Selected extract
== == ==
The Endowment House was used primarily for performing temple ordinances. From 1857 to 1876, the baptismal font was used to perform 134,053 baptisms for the dead. Between 1855 and 1884, 54,170 persons received their washings and anointings and endowments. Between 1855 and 1889, 68,767 couples were sealed in marriage—31,052 for the living and 37,715 for the dead.

LDS Church members did not consider the Endowment House a temple, and not all temple ordinances were performed there. Brigham Young explained, "We can, at the present time [1873], go into the Endowment House and be baptized for our dead, receive our washings and anointings, etc. ... We also have the privilege of sealing women to men without a Temple ... but when we come to other sealing ordinances, ordinances pertaining to ... sealing children to their parents, being sealed for our forefathers, etc., they cannot be done without a temple". Hence, there were no sealing of children nor endowments for the dead performed in the Endowment House. These ordinances were first administered in Utah's first temple, in St. George, in 1877.
== == ==
Extracted data entries:
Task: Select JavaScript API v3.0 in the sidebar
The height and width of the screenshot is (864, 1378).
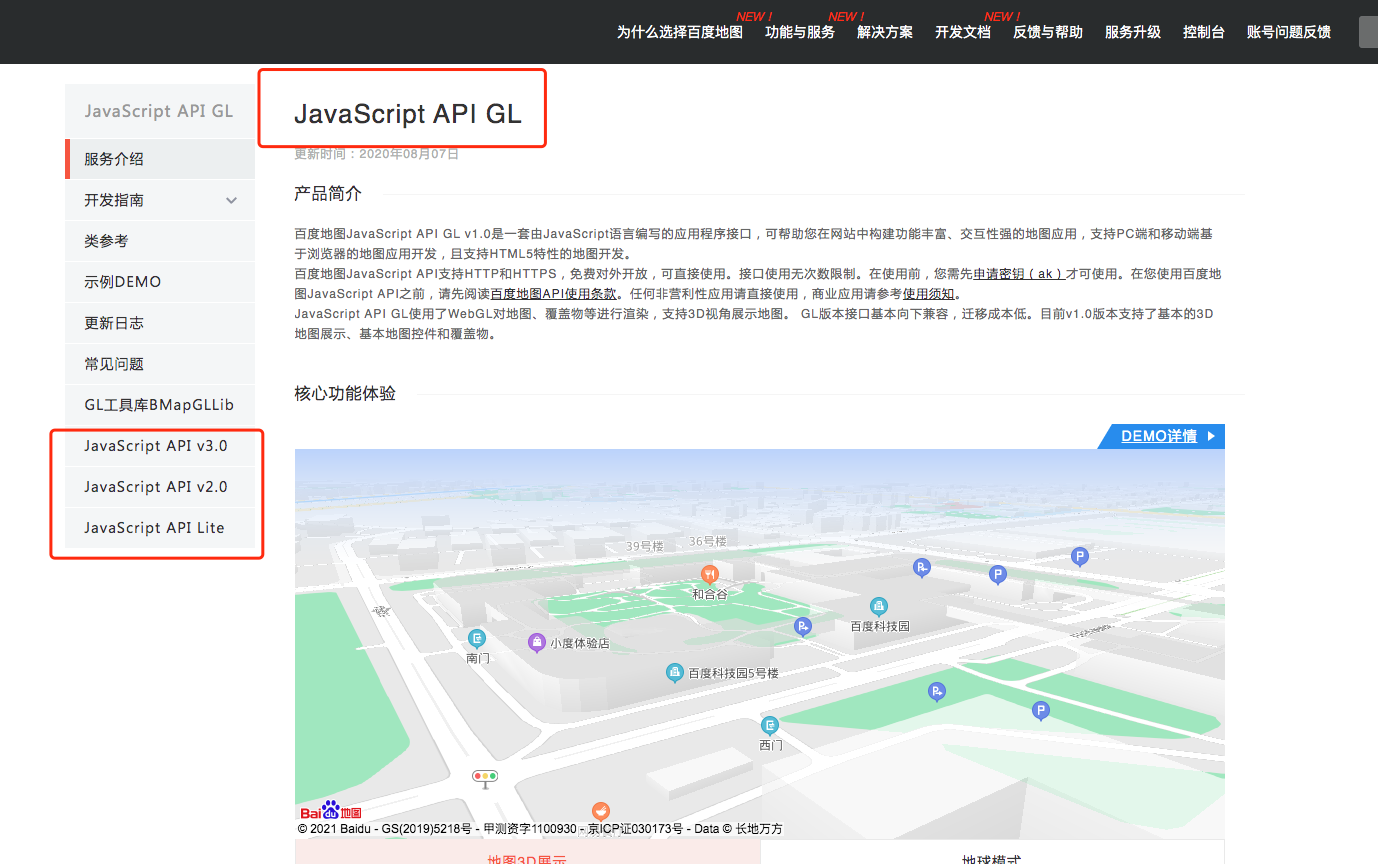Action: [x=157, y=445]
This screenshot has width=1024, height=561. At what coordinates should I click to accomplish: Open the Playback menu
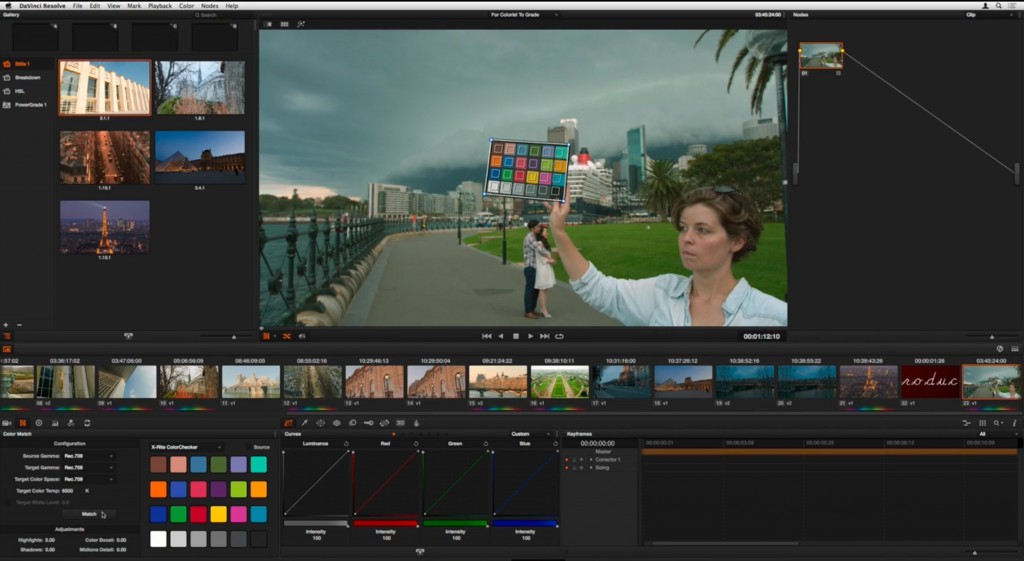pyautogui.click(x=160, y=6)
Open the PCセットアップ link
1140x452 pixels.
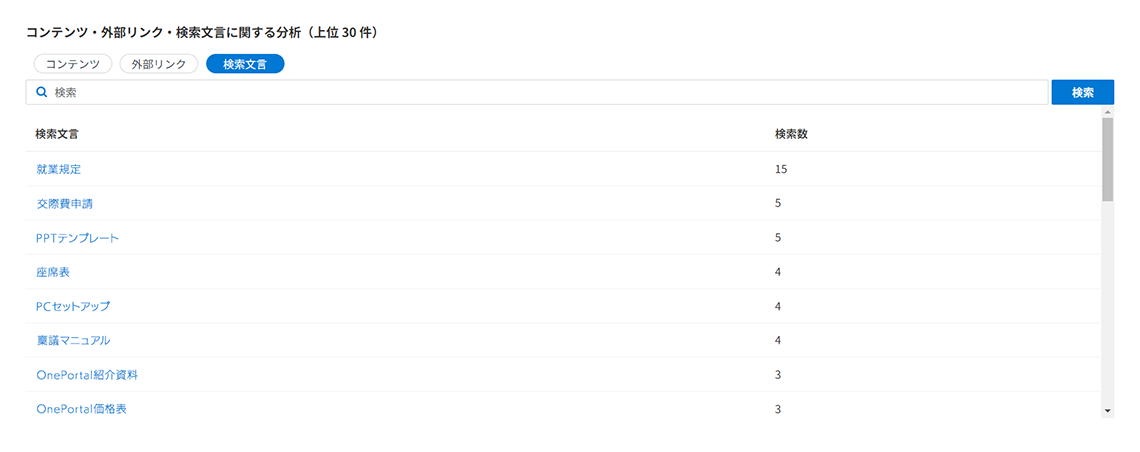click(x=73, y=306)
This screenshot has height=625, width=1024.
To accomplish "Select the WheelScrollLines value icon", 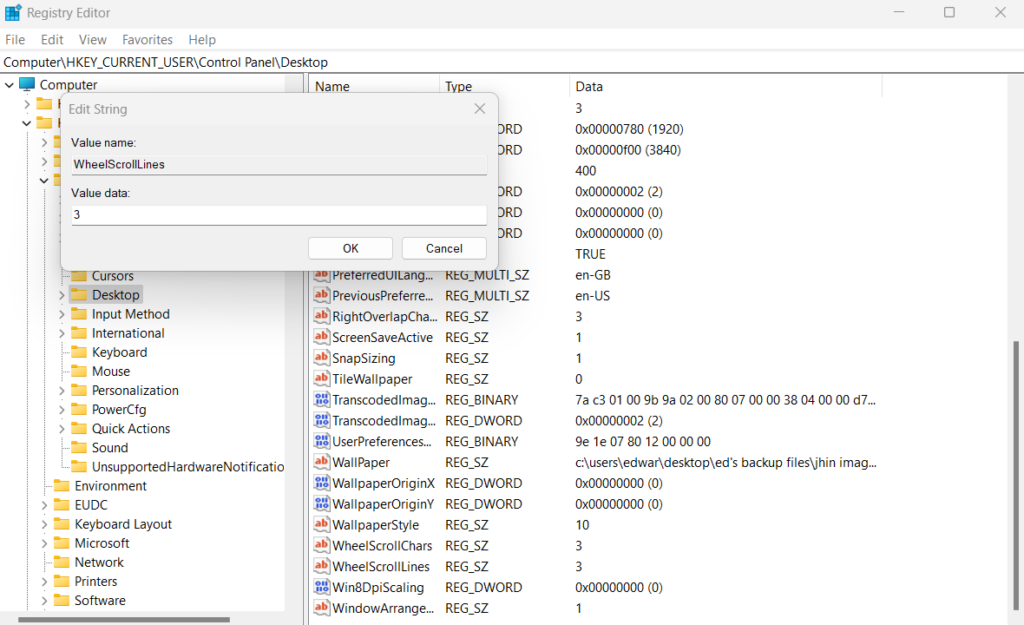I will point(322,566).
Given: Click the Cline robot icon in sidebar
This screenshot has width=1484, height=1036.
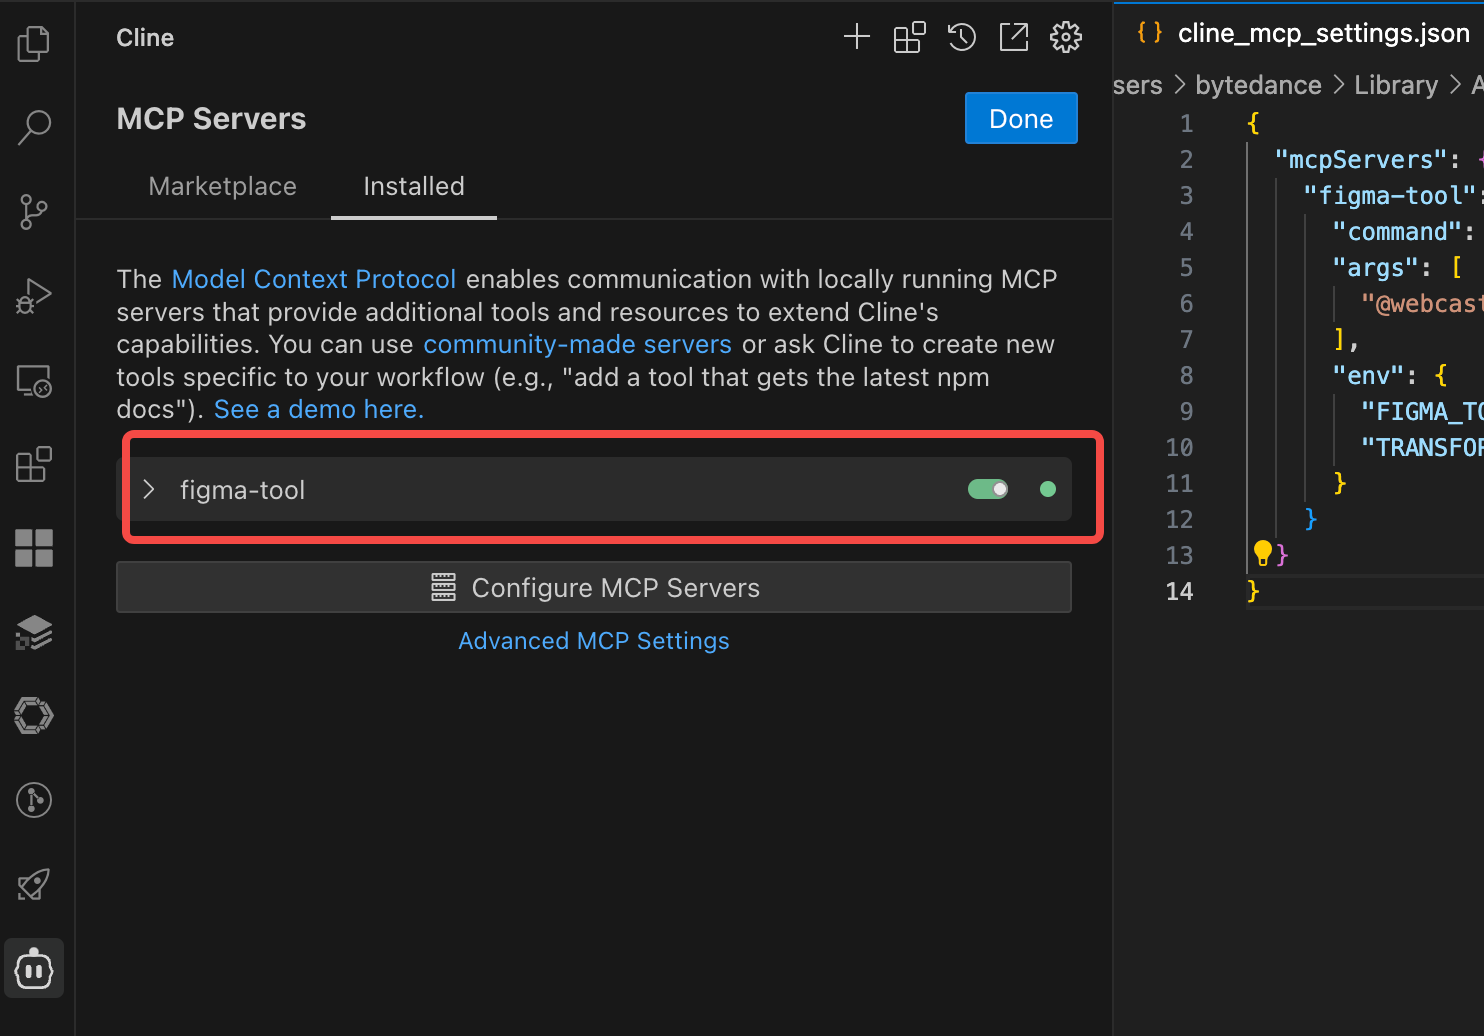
== == ==
Study questions
A: According to the Endowment House passage, why were children not sealed to their parents in the Endowment House? Answer in one to three sentences.
B: Swap "couples" for "pairs" and reproduce everything in the Endowment House passage from "The Endowment House was" down to "37,715 for the dead.".
The records have no connection to the Endowment House passage.

Answers to the problems
A: LDS Church members did not consider the Endowment House a temple. Brigham Young explained in 1873 that sealing ordinances such as sealing children to their parents could not be done without a temple.

B:
The Endowment House was used primarily for performing temple ordinances. From 1857 to 1876, the baptismal font was used to perform 134,053 baptisms for the dead. Between 1855 and 1884, 54,170 persons received their washings and anointings and endowments. Between 1855 and 1889, 68,767 pairs were sealed in marriage—31,052 for the living and 37,715 for the dead.